Many children walk or bike to school every day.
But on Wednesdays, Margate students can win a pizza party for their class.
Wednesday was the 20th anniversary of International Walk to School Day. Several local schools celebrated by holding group walks that promoted the healthy benefits and safety precautions children should take.
For the third year, Margate plans to continue weekly Walking Wednesdays. Each class will track how many students walked or biked that day. At the end of the year, the winning class will get a pizza party.
Superintendent John DiNicola said since Margate buses only students from Longport and some special-education students, almost all students walk, bike or get a ride each day.
“We will see more of the middle school students walk, but sometimes they will drop younger siblings off at the Ross School first,” he said. “We have bunch of kids who ride bikes.”
While parents may accompany some students, DiNicola said, for the older students, the walk gives them a sense of independence.
The state Safe Routes to School program promotes school and community efforts to promote walking and provide safe pathways.
Districts have received awards from the group for their progress, including Absecon, Egg Harbor City, Somers Point, Galloway Township, Hammonton, Woodbine and the South Main Street School in Pleasantville and the Wallace and Rossi Schools in Vineland.
Many of those districts do not provide busing, so ensuring safe walking routes is important.
About 75 Woodbine students participated Wednesday in a “walking school bus.” Groups of students and parents met at a central location and walked together.

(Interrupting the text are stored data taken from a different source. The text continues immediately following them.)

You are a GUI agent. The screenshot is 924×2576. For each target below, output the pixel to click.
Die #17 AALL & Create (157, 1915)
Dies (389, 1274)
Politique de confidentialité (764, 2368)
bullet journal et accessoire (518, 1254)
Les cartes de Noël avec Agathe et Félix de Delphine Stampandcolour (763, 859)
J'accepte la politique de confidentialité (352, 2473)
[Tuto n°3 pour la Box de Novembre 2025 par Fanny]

The walk was a family affair in Stone Harbor, where about 50 students, parents and grandparents met and walked to school together.
Students and some parents in Egg Harbor City met at the municipal recreation field and walked across the pedestrian bridge that leads to the district schools.
Egg Harbor City Community School Principal Jack Griffith said they had a short party at arrival today, playing music and giving out reflective zipper pulls and bracelets.
“We also promote being safe and following the crossing guards’ instruction,” Griffith said.
He said most students do walk or bike each day, but it does depend on the weather.
“We will see more cars if the weather is bad,” he said.